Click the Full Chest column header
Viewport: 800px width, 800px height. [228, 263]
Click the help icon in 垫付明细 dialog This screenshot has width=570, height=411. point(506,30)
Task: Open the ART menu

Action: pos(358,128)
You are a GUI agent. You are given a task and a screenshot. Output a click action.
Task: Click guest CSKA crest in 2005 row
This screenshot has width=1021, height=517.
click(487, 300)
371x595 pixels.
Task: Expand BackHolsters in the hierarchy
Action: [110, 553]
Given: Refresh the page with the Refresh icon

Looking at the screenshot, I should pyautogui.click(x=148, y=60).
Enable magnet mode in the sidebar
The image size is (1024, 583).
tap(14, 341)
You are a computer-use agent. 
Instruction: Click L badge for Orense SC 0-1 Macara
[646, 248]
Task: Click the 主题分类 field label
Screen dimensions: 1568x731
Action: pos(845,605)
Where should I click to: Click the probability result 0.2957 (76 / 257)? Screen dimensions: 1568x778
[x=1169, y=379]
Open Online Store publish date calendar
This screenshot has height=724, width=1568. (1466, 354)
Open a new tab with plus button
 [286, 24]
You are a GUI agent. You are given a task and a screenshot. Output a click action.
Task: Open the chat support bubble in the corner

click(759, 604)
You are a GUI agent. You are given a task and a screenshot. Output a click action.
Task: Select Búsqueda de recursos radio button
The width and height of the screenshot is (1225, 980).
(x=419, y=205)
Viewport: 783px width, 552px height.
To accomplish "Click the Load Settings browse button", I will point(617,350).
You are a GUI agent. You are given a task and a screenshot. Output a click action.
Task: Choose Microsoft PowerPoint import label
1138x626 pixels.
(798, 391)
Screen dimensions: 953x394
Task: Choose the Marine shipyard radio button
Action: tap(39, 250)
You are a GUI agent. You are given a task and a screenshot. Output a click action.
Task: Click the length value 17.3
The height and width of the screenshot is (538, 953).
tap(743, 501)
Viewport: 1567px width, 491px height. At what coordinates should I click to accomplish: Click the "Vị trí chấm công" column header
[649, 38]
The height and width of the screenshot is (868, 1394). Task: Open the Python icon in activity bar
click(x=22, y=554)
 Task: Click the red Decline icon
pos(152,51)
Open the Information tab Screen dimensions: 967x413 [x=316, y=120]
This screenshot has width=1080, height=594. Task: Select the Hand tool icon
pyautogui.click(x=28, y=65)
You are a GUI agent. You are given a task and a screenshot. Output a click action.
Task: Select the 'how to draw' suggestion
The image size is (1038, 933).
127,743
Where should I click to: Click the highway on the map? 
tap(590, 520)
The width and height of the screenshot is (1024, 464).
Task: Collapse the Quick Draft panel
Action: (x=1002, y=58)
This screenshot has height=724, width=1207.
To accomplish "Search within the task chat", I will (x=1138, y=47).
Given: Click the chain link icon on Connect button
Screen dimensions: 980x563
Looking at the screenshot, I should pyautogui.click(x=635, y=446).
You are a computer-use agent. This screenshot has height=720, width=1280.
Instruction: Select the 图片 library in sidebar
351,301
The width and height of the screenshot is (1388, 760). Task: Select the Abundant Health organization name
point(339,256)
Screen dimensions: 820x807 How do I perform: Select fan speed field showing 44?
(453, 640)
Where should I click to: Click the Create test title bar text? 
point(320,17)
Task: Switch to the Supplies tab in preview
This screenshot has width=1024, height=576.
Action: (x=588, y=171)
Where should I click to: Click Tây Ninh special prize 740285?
========
Instructions for the task
The answer must be every entry, reproduced exactly.

Expected output
Click the Full Chest column header
Viewport: 800px width, 800px height. [228, 263]
Click the help icon in 垫付明细 dialog This screenshot has width=570, height=411. point(506,30)
Task: Open the ART menu

Action: pos(358,128)
You are a GUI agent. You are given a task and a screenshot. Output a click action.
Task: Click guest CSKA crest in 2005 row
This screenshot has width=1021, height=517.
click(487, 300)
371x595 pixels.
Task: Expand BackHolsters in the hierarchy
Action: [110, 553]
Given: Refresh the page with the Refresh icon

Looking at the screenshot, I should pyautogui.click(x=148, y=60).
Enable magnet mode in the sidebar
The image size is (1024, 583).
tap(14, 341)
You are a computer-use agent. 
Instruction: Click L badge for Orense SC 0-1 Macara
[646, 248]
Task: Click the 主题分类 field label
Screen dimensions: 1568x731
Action: pos(845,605)
Where should I click to: Click the probability result 0.2957 (76 / 257)? Screen dimensions: 1568x778
[x=1169, y=379]
Open Online Store publish date calendar
This screenshot has height=724, width=1568. (1466, 354)
Open a new tab with plus button
 [286, 24]
You are a GUI agent. You are given a task and a screenshot. Output a click action.
Task: Open the chat support bubble in the corner

click(759, 604)
You are a GUI agent. You are given a task and a screenshot. Output a click action.
Task: Select Búsqueda de recursos radio button
The width and height of the screenshot is (1225, 980).
(x=419, y=205)
Viewport: 783px width, 552px height.
To accomplish "Click the Load Settings browse button", I will point(617,350).
You are a GUI agent. You are given a task and a screenshot. Output a click action.
Task: Choose Microsoft PowerPoint import label
1138x626 pixels.
(798, 391)
Screen dimensions: 953x394
Task: Choose the Marine shipyard radio button
Action: tap(39, 250)
You are a GUI agent. You are given a task and a screenshot. Output a click action.
Task: Click the length value 17.3
The height and width of the screenshot is (538, 953).
tap(743, 501)
Viewport: 1567px width, 491px height. At what coordinates should I click to accomplish: Click the "Vị trí chấm công" column header
[649, 38]
The height and width of the screenshot is (868, 1394). Task: Open the Python icon in activity bar
click(x=22, y=554)
 Task: Click the red Decline icon
pos(152,51)
Open the Information tab Screen dimensions: 967x413 [x=316, y=120]
This screenshot has width=1080, height=594. Task: Select the Hand tool icon
pyautogui.click(x=28, y=65)
You are a GUI agent. You are given a task and a screenshot. Output a click action.
Task: Select the 'how to draw' suggestion
The image size is (1038, 933).
127,743
Where should I click to: Click the highway on the map? 
tap(590, 520)
The width and height of the screenshot is (1024, 464).
Task: Collapse the Quick Draft panel
Action: (x=1002, y=58)
This screenshot has height=724, width=1207.
To accomplish "Search within the task chat", I will (x=1138, y=47).
Given: Click the chain link icon on Connect button
Screen dimensions: 980x563
Looking at the screenshot, I should pyautogui.click(x=635, y=446).
You are a computer-use agent. This screenshot has height=720, width=1280.
Instruction: Select the 图片 library in sidebar
351,301
The width and height of the screenshot is (1388, 760). Task: Select the Abundant Health organization name
point(339,256)
Screen dimensions: 820x807 How do I perform: Select fan speed field showing 44?
(453, 640)
Where should I click to: Click the Create test title bar text? 
point(320,17)
Task: Switch to the Supplies tab in preview
This screenshot has width=1024, height=576.
Action: (x=588, y=171)
Where should I click to: Click Tây Ninh special prize 740285?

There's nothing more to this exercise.